黒が可変レバレッジド・ポートフォリオ(低リスク)の推移、赤がS&P500の推移です。
可変レバレッジド・ポートフォリオはTMFの上昇により11月後半から一気に回復速度を早め、年末にはかなり持ち直しています。
後半の回復速度の差が目立っていますが、よく見るとそこまでの推移においても低リスクポートフォリオのほうが上下幅が穏やかである点にも注目です。
実は、リバランスをまったくしなかった場合、可変レバレッジド・ポートフォリオのリターンは2008年においてむしろプラスだったのですが、恣意的にリバランスのタイミングを調節すべきでないので、一貫した主張の通り、3ヶ月の1回のタイミングとしています。
この年はTLTの上昇がSPYの下落よりも少しタイミング的に遅れていたために、この間にTLT→SPYにリバランスで資産移転をしてしまうとリターンが下げられてしまっていたんですね。
こういうことがあるのでリバランスの適切な条件というのはなかなか難しいところがあり、乖離幅よりも一定期間毎による一貫したルールを僕は提案しているわけです。

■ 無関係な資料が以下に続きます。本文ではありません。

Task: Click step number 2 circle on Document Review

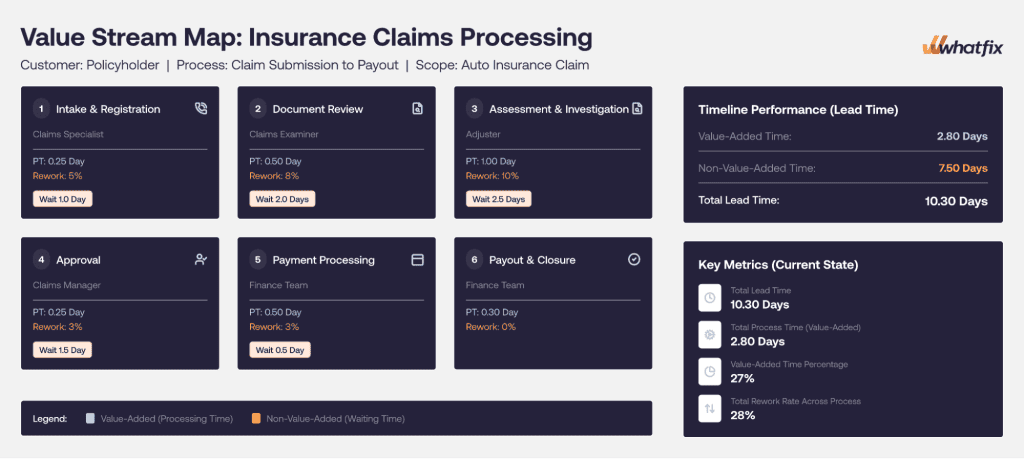Action: tap(258, 109)
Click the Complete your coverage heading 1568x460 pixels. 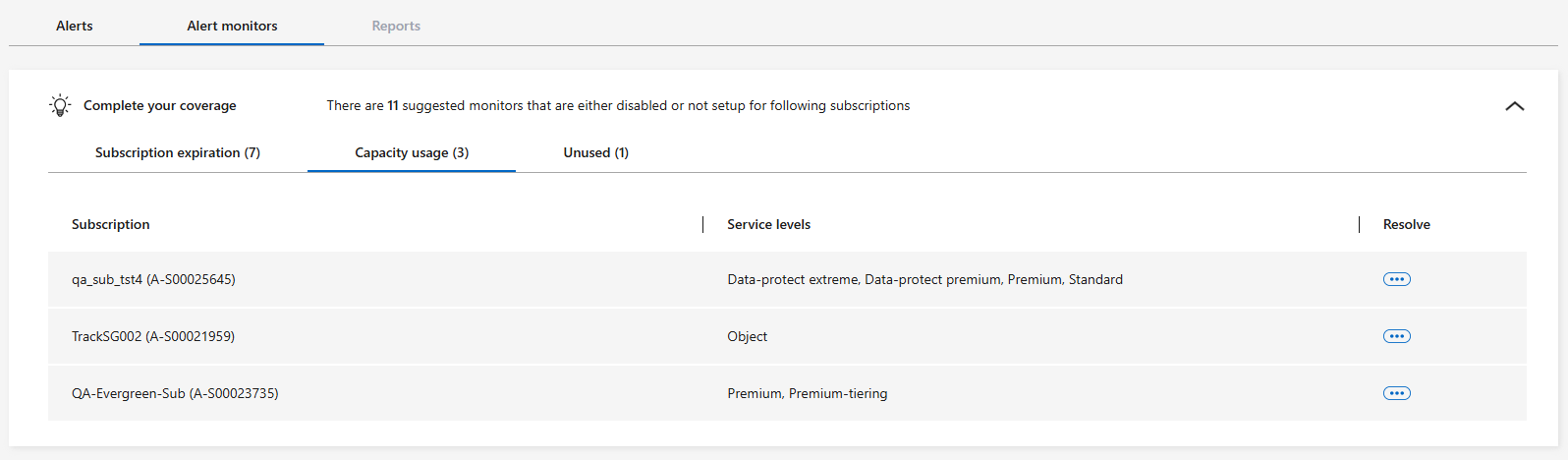pyautogui.click(x=160, y=105)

以下がリターンと最大ドローダウンの最終結果となります。
シミュレーションの条件の章で書いた通り、可変レバレッジのシミュレーションは数%下振れをする可能性がありますが、結果としてはそんなことは問題にならない程度には大差、というわけです。
S&P500 | 低リスク | |
---|---|---|
年間リターン | -37.3% | -12.8% |
最大ドローダウン | 47.1% | 33.9% |
リスク許容度別の結果
グラフはどれも似たようなものなので省略しますが、各リスク許容度別の成績も掲載しておきます。
リスク低 | リスク中 | リスク大 | |
---|---|---|---|
年間リターン | -12.8% | -14.3% | -15.8% |
最大ドローダウン | 33.9% | 38.6% | 43.1% |
最終的なリターンにはそれほど大きな差はありませんでしたが、最大ドローダウンの幅はそれなりに大きな違いがある点に注意してください。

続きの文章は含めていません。